Skip site navigation (1) Skip section navigation (2)

Re: Querying distinct values from a large table

From: Gregory Stark <gsstark(at)mit(dot)edu>
To: Tom Lane <tgl(at)sss(dot)pgh(dot)pa(dot)us>
Cc: Alvaro Herrera <alvherre(at)commandprompt(dot)com>, Gregory Stark <gsstark(at)mit(dot)edu>, Luke Lonergan <llonergan(at)greenplum(dot)com>, Chad Wagner <chad(dot)wagner(at)gmail(dot)com>, Simon Riggs <simon(at)2ndquadrant(dot)com>, Igor Lobanov <ilobanov(at)swsoft(dot)com>, Richard Huxton <dev(at)archonet(dot)com>, pgsql-performance(at)postgresql(dot)org
Subject: Re: Querying distinct values from a large table
Date: 2007-01-31 13:24:41
Message-ID: 877iv3miqu.fsf@stark.xeocode.com (view raw or flat)
Thread:
Lists: pgsql-performance
Tom Lane <tgl(at)sss(dot)pgh(dot)pa(dot)us> writes:

> Alvaro Herrera <alvherre(at)commandprompt(dot)com> writes:
> > Gregory Stark wrote:
> >> (Incidentally I'm not sure where 2-5x comes from. It's entirely dependant on
> >> your data distribution. It's not hard to come up with distributions where it's
> >> 1000x as fast and others where there's no speed difference.)
> 
> > So the figure is really "1-1000x"?  I bet this one is more impressive in
> > PHB terms.
> 
> Luke has a bad habit of quoting numbers that are obviously derived from
> narrow benchmarking scenarios as Universal Truths, rather than providing
> the context they were derived in.  I wish he'd stop doing that...

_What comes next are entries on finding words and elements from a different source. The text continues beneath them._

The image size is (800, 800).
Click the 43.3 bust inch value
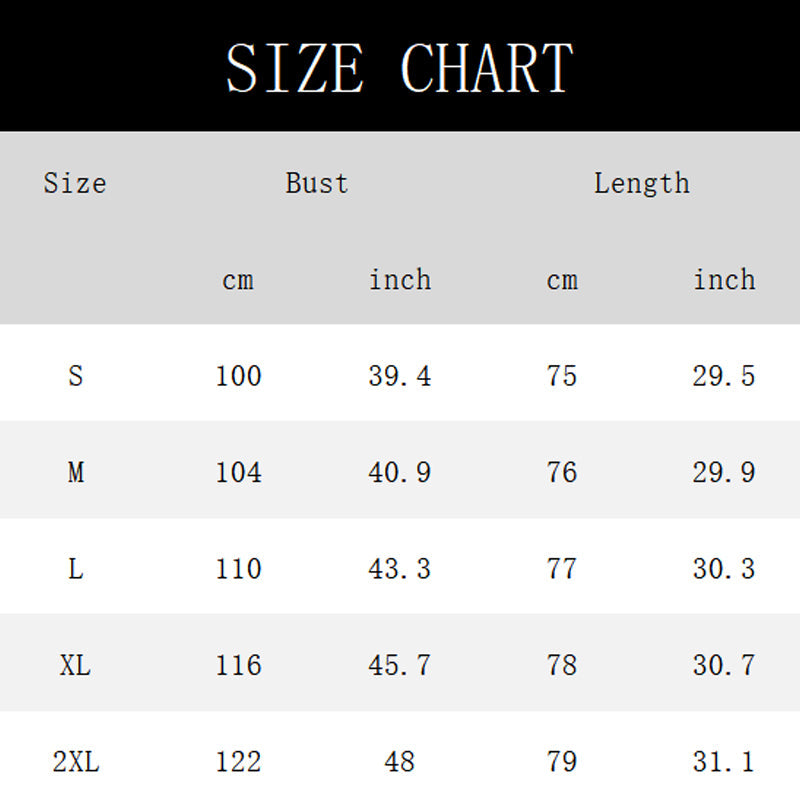click(400, 569)
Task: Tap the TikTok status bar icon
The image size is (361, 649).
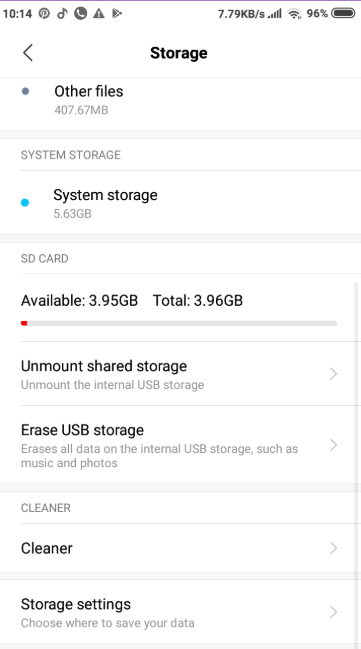Action: coord(62,14)
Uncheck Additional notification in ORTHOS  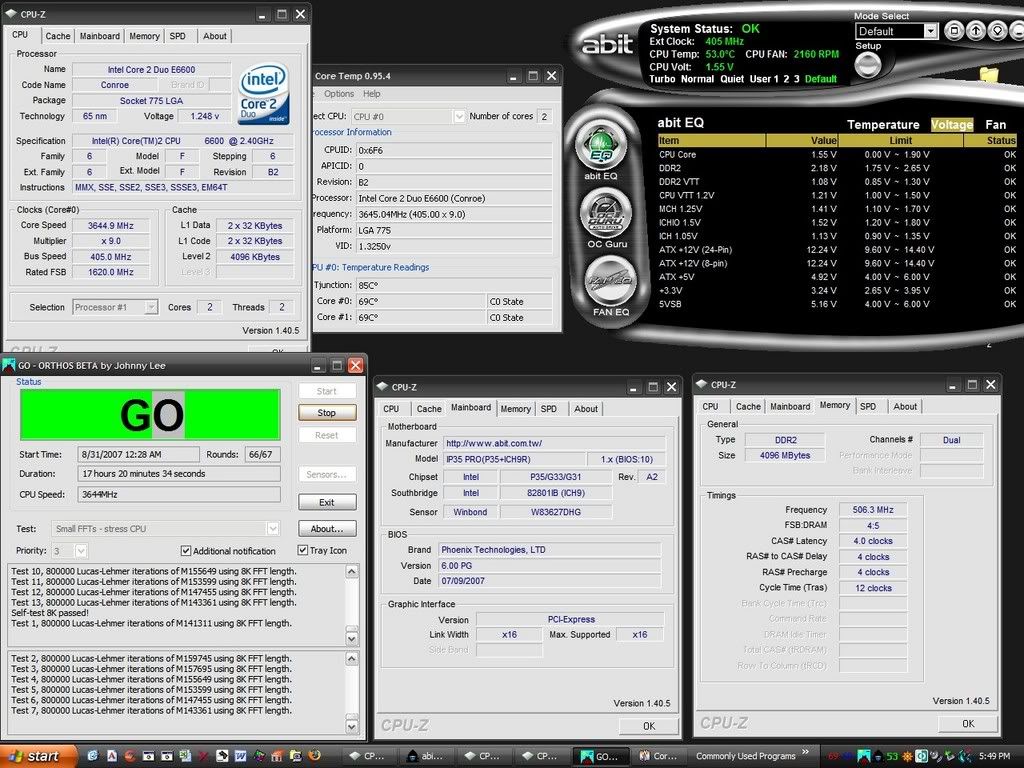tap(186, 551)
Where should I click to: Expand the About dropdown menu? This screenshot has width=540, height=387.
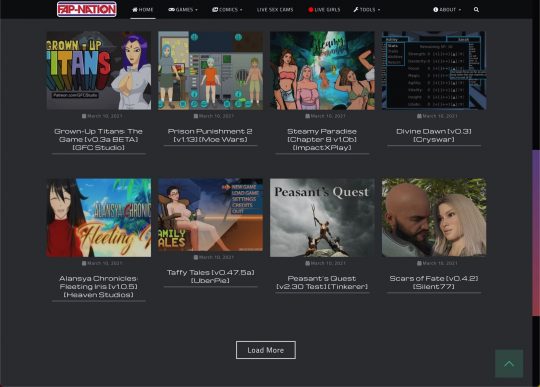447,10
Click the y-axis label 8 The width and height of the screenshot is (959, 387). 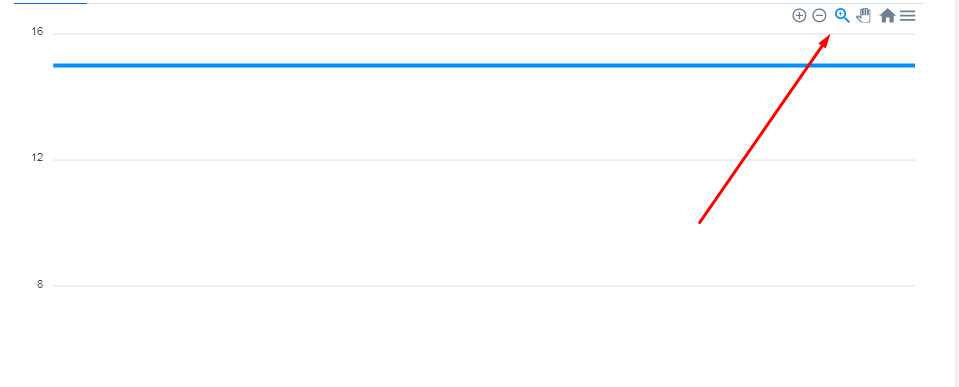coord(40,284)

In fairness I may have exaggerated a bit there. There is a limit to how much
of a speedup you can get in valid benchmarking situations. A single sequential
scan is always going to be necessary so you're only saving the cost of writing
out the temporary file and subsequent merge passes.

It's hard to generate lots of intermediate merge passes since there are only
O(log(n)) of them. So to get 1000x speedup on a large I/O bound sort you would
have to be sorting something on order of 2^1000 records which is ridiculous.
Realistically you should only be able to save 2-5 intermediate merge passes.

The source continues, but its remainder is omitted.